# Passage shown:
----
Bitcoin miner prices may fall if supply exceeds demand: F2Pool exec

The price of cryptocurrency mining hardware is likely to continue falling in the near future amid the ongoing crypto winter, according to an executive at major Bitcoin (BTC) mining pool F2Pool. 

Supporting 14.3% of the BTC network, F2Pool is one of the world’s biggest Bitcoin mining pools. On Tuesday, F2Pool released its latest mining industry update.

Focusing on June 2022 BTC mining results, F2Pool’s report noted that the majority of Bitcoin mining companies like Core Scientific have opted to sell their self-mined Bitcoin recently.

Bitfarms, a major Canadian BTC mining firm, sold 3,000 Bitcoin, or almost 50% of its entire BTC stake for $62 million ito reduce its credit facility in June.

“I have studied almost 10 publicly traded industrial miners and found that they are all very honestly telling everyone that they are selling self-mined Bitcoins,” F2Pool’s director of global business development Lisa Liu wrote in the report. She added that the proceeds are used to fund operating expenses and to grow capital, as well as to reduce obligations under equipment and facility loan agreements.

Liu went on to say that only a few publicly traded industrial miners claimed that they would stick with their long-standing HODL strategy. Those included firms like Marathon, Hut 8 and Hive Blockchain Technologies. “In particular, Hive surprisingly does not have significant debt, nor does it have equipment financing for ASIC and GPU equipment,” she added.
----
Dataset entries:
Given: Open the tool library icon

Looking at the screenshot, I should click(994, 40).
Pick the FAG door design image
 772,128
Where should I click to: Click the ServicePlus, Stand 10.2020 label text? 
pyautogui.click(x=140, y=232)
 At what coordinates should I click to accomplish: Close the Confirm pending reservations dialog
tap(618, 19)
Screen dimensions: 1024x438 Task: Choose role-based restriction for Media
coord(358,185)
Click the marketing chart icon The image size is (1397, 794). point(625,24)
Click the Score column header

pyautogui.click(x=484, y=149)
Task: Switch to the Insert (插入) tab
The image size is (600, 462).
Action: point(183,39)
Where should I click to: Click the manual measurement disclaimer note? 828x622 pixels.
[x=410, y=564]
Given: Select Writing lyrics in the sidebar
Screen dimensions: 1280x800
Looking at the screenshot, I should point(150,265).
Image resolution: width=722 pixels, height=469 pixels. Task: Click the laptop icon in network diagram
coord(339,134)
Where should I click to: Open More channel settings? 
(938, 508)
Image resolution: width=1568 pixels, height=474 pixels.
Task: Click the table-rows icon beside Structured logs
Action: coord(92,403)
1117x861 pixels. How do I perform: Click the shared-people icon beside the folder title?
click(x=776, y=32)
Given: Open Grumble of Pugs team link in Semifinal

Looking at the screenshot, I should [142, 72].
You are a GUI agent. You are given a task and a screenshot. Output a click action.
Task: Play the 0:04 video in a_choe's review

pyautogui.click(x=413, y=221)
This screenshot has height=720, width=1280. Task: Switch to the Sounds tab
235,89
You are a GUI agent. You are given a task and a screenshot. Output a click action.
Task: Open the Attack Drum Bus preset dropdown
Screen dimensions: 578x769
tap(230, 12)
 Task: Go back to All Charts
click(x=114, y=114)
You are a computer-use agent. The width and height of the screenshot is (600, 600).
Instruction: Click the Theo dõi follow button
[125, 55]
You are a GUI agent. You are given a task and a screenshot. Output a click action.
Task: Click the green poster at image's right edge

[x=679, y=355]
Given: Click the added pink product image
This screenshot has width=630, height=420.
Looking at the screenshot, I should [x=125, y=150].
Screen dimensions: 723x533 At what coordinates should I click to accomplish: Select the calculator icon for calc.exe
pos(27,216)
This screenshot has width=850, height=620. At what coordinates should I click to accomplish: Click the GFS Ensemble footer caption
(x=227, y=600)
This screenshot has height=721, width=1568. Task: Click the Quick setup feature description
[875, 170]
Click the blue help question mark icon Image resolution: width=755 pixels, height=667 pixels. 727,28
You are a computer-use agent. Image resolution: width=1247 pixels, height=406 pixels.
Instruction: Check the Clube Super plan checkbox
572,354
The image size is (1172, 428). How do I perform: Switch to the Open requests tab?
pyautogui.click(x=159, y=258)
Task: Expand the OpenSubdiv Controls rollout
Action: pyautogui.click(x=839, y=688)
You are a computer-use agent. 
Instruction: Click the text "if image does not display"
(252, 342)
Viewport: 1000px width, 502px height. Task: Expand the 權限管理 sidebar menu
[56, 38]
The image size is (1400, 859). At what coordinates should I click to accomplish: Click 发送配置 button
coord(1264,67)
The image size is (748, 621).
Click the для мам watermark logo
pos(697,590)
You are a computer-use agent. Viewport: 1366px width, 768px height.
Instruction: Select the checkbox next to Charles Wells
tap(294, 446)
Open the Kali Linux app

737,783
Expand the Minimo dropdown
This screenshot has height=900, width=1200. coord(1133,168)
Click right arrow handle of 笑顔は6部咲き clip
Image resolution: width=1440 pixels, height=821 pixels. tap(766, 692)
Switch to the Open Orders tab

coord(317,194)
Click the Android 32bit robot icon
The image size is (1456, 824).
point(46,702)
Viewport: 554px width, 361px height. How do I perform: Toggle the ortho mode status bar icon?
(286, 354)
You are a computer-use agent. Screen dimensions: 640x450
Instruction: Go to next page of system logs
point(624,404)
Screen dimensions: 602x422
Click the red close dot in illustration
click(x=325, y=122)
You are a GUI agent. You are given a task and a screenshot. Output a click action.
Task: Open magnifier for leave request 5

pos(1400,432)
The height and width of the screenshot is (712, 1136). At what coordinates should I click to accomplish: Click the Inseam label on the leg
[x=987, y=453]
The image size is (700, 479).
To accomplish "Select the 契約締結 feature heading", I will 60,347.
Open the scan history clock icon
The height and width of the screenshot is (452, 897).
----
# Problem set:
A. Print the part of the Bitcoin mining article that begins at the words "Bitcoin miner prices" and stops after the words "mining pool F2Pool.".
B. According to the Bitcoin mining article, what percentage of the BTC network does F2Pool support?
None of the rows are needed here.

# Your responses:
A.
Bitcoin miner prices may fall if supply exceeds demand: F2Pool exec

The price of cryptocurrency mining hardware is likely to continue falling in the near future amid the ongoing crypto winter, according to an executive at major Bitcoin (BTC) mining pool F2Pool.

B. 14.3%